Data section
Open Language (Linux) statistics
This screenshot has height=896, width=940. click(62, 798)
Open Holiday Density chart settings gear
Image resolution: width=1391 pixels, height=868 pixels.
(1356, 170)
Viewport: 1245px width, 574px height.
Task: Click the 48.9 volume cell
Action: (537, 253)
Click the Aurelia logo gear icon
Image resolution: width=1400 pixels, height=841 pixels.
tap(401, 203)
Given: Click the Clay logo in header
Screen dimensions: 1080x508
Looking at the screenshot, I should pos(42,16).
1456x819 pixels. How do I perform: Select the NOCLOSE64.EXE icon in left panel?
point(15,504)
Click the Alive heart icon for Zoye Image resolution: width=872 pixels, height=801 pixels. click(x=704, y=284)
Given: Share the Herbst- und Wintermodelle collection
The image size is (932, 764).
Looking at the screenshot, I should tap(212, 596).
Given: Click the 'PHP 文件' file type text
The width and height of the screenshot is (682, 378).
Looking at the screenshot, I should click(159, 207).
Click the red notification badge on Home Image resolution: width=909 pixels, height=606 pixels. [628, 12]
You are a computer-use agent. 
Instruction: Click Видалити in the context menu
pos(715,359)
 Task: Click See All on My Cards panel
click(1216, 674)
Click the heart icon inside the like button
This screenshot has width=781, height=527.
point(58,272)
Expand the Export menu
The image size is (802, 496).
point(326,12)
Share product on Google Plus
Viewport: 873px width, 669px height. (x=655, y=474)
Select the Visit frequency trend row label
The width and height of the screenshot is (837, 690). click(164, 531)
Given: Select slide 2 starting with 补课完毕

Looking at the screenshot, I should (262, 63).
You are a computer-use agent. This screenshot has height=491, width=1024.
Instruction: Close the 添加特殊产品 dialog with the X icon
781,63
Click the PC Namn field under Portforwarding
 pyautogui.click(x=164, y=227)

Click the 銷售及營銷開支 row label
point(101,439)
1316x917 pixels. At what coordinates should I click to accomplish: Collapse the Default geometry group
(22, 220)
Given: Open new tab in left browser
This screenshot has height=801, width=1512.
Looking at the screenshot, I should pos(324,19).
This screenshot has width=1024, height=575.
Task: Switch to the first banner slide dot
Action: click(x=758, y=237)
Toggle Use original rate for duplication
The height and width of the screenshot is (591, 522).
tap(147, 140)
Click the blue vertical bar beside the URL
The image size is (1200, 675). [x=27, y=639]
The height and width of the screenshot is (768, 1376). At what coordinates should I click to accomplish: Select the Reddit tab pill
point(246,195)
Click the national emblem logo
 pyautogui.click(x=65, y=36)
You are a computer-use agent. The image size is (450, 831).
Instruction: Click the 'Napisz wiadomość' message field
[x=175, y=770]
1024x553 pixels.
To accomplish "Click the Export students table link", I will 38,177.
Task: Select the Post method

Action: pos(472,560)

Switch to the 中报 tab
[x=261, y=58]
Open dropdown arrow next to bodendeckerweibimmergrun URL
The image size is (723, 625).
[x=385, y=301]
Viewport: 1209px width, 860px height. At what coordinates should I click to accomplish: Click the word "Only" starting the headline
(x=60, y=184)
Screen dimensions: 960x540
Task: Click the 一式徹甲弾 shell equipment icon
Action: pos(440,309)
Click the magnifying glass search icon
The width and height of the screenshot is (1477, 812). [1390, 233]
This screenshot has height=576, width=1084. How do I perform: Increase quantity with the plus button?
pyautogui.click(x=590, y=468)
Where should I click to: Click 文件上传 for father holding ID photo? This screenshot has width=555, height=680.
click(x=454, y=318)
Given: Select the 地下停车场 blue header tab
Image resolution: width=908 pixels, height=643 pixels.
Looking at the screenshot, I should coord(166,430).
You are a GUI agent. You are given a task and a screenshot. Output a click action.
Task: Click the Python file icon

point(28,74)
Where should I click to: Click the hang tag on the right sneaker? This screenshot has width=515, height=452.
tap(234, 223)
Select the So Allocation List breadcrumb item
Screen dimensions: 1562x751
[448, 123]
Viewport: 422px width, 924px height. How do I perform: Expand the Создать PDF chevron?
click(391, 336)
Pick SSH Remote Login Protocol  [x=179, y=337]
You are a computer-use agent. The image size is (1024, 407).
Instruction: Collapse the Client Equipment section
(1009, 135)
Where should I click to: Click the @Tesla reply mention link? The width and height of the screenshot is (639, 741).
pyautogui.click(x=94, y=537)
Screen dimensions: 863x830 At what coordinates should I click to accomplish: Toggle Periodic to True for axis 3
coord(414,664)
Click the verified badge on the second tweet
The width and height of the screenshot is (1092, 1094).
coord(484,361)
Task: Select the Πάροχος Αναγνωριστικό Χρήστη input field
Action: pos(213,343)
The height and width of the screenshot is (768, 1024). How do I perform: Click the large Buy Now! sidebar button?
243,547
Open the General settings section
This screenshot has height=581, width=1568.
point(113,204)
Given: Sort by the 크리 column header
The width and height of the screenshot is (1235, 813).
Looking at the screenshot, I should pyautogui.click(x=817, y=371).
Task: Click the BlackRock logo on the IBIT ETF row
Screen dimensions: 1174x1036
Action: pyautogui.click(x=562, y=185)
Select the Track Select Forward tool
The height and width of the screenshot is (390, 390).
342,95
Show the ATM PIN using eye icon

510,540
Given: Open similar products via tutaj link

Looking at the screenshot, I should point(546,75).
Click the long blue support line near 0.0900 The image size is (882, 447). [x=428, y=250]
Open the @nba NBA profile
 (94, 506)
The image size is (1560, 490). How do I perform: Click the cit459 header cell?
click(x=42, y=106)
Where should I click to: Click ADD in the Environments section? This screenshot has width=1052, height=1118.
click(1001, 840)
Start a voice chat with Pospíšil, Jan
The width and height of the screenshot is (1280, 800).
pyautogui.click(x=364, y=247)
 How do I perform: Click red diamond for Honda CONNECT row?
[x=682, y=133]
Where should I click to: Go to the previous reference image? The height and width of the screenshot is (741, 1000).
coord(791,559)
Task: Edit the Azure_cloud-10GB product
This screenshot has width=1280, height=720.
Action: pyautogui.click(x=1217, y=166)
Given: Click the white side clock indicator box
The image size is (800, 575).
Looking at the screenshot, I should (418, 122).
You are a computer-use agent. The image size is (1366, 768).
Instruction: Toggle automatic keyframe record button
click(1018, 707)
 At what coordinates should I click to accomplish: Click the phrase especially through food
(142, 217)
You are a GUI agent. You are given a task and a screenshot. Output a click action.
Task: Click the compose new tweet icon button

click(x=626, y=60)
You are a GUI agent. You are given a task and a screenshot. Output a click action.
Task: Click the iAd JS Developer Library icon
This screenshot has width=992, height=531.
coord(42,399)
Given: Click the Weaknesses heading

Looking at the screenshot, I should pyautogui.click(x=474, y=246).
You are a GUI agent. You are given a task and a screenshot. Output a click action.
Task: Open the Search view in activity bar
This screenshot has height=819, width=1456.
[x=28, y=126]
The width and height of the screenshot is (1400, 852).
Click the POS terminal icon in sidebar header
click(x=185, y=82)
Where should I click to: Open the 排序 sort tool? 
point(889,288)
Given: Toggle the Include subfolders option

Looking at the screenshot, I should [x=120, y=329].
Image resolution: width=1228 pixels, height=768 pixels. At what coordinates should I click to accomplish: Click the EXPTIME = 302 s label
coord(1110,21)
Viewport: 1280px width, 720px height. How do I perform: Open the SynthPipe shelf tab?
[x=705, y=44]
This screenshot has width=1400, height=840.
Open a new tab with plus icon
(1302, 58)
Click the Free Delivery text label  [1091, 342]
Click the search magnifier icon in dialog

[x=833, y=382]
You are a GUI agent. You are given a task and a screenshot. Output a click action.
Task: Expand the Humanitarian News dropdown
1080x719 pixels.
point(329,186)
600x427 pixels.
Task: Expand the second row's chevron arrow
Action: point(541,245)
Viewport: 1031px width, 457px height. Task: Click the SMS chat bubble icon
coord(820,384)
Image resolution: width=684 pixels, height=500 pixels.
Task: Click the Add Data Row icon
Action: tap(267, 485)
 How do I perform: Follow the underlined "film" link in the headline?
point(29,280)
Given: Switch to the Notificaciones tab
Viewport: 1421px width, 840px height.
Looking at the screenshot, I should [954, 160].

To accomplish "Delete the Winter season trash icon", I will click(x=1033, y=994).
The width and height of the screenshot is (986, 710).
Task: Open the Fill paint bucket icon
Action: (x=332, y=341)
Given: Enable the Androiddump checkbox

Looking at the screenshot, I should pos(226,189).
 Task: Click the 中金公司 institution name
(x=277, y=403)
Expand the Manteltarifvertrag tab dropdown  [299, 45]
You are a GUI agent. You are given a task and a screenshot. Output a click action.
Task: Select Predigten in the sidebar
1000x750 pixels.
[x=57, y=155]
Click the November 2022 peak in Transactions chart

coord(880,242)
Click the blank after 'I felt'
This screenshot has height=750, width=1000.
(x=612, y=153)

Action item
Your answer should consist of each line of the data above in which the word "settings" occurs.

Solution to the exercise
Open Holiday Density chart settings gear
Open the General settings section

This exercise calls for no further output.